PIMA COUNTY, AZ (Tucson News Now) - Monsanto has said it is going ahead with plans to build a seven-acre greenhouse facility near Marana.
The company said it will do so without tax breaks from Pima County.
"We are now dedicated, more than ever, to investing in this community, regardless of the Foreign Trade Zone Payment in Lieu of Taxes Agreement proposal," the company said in a news release. "As discussions with Pima County have advanced, it is clear that further investments in workforce development are necessary for Monsanto and other businesses to grow successfully in the community.

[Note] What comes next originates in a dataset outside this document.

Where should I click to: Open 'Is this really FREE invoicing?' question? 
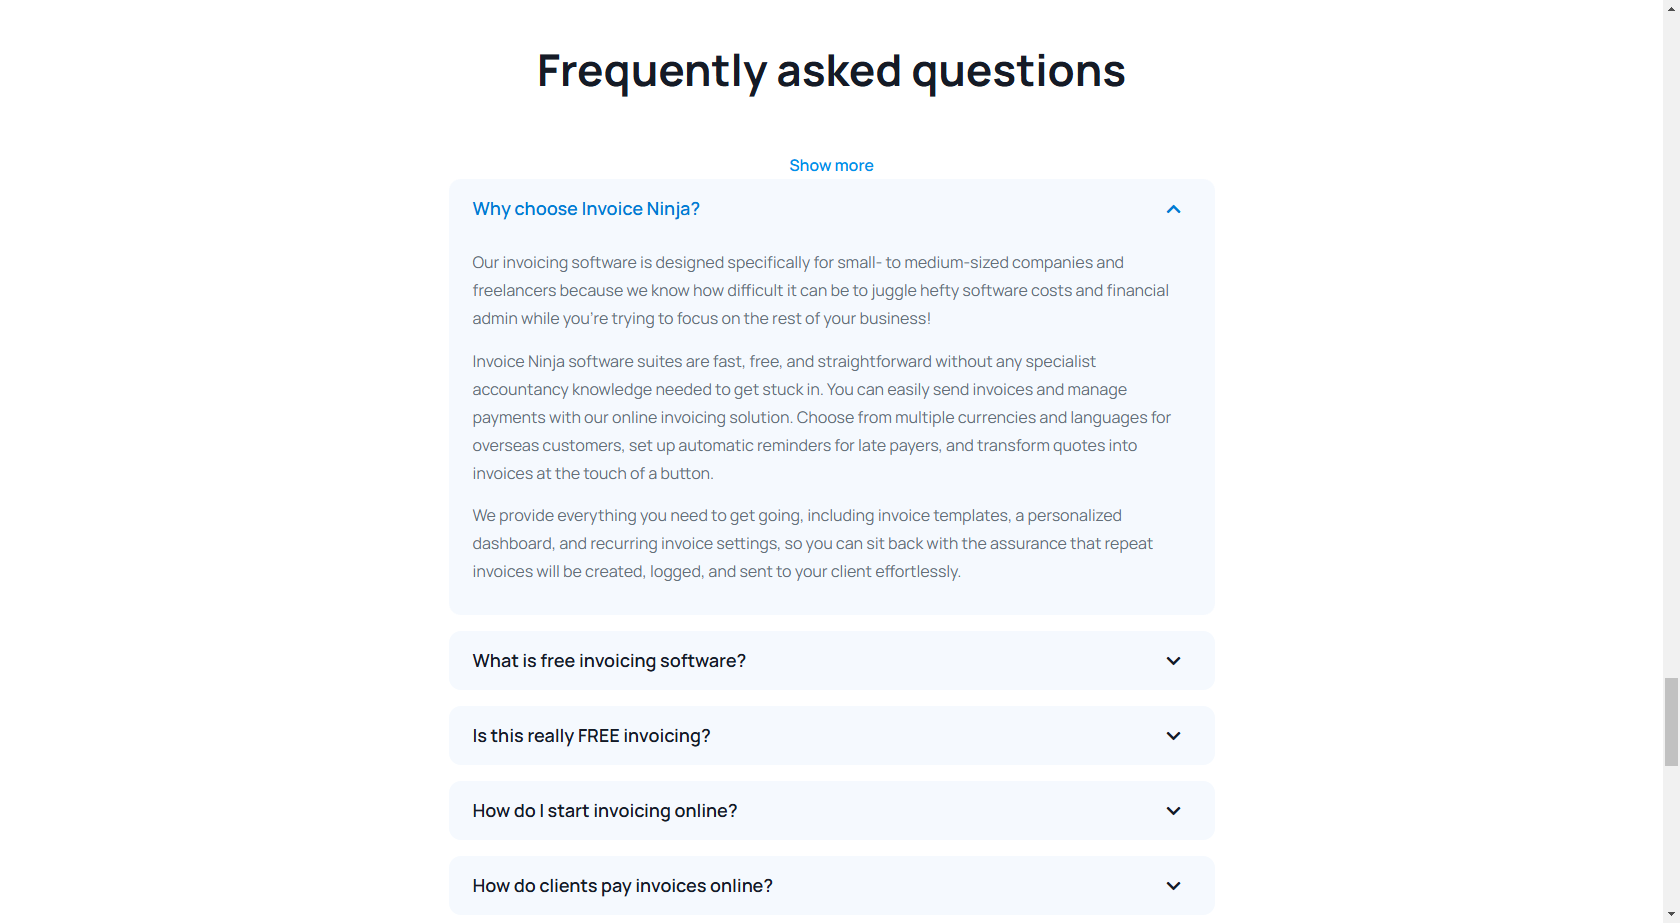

In order to make those investments possible, Monsanto is withdrawing the Foreign Trade Zone proposal and moving forward with several commitments to the area."
Here is the full statement from Amanda McClerren, Monsanto project strategy lead:
Monsanto purchased a 155-acre unused agricultural site near Twin Peaks and Sanders Roads.

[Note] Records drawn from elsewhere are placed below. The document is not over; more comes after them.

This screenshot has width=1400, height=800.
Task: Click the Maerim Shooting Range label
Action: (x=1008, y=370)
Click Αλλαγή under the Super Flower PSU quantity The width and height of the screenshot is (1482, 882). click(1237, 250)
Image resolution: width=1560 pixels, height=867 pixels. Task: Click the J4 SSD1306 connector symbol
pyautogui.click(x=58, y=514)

The company plans to invest nearly $100 million in the facility to develop and grow genetically modified corn.
The decision is receiving mixed reviews from county officials.

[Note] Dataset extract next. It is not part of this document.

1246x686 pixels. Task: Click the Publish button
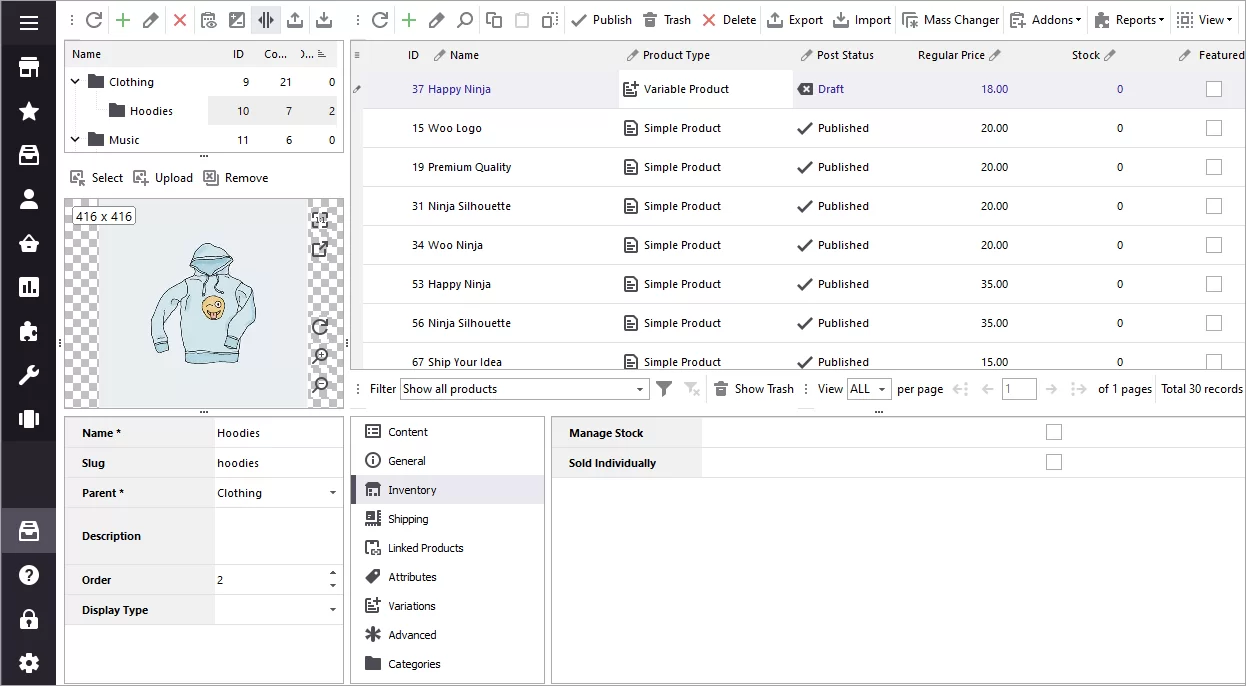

County Administrator Chuck Huckelberry says the decision not to pursue tax breaks takes away a county safeguard.
While Monsanto has agreed to continue to voluntarily report certain aspects of its experiments, the fact that it is voluntary is a concern to Huckelberry.
He believes the tax deal gives the county a negotiating point and leverage to have a dialogue that is beyond just "voluntary."
"What leverage we had," he said, "we don't have anymore."
While he admits that some say it wasn't much leverage, "it was some," he added.
"Our ability to communicate with Monsanto and obtain information is going to be basically now only at their good will," he said.
However, District 5 Supervisor Richard Elias, who opposed the tax deal, feels the county "didn't lose anything at all."
He believes the county didn't have any leverage, even with the tax abatement.
"What we had was a voluntary committee. They're going to continue to follow through what they're doing out there," he said. "But that didn't give us any regulatory authority or any power to change anything."
He feels the savings of about $370,000 on the tax deal was reason enough for the protesters to oppose it and called it a victory.
"I think they won the right to use a half million dollars a year in tax money for school districts and for Pima County in a good way," he said. "I'm not sure that money means a lot to Monsanto but it means a heck of a lot to Pima County."
But Huckelberry believes there may be a silver lining despite the loss of leverage.
Monsanto, a large international company, chose Pima County because it has many attractive things to offer and feels other companies may see the same.
"Those fundamentals are still in place," he said.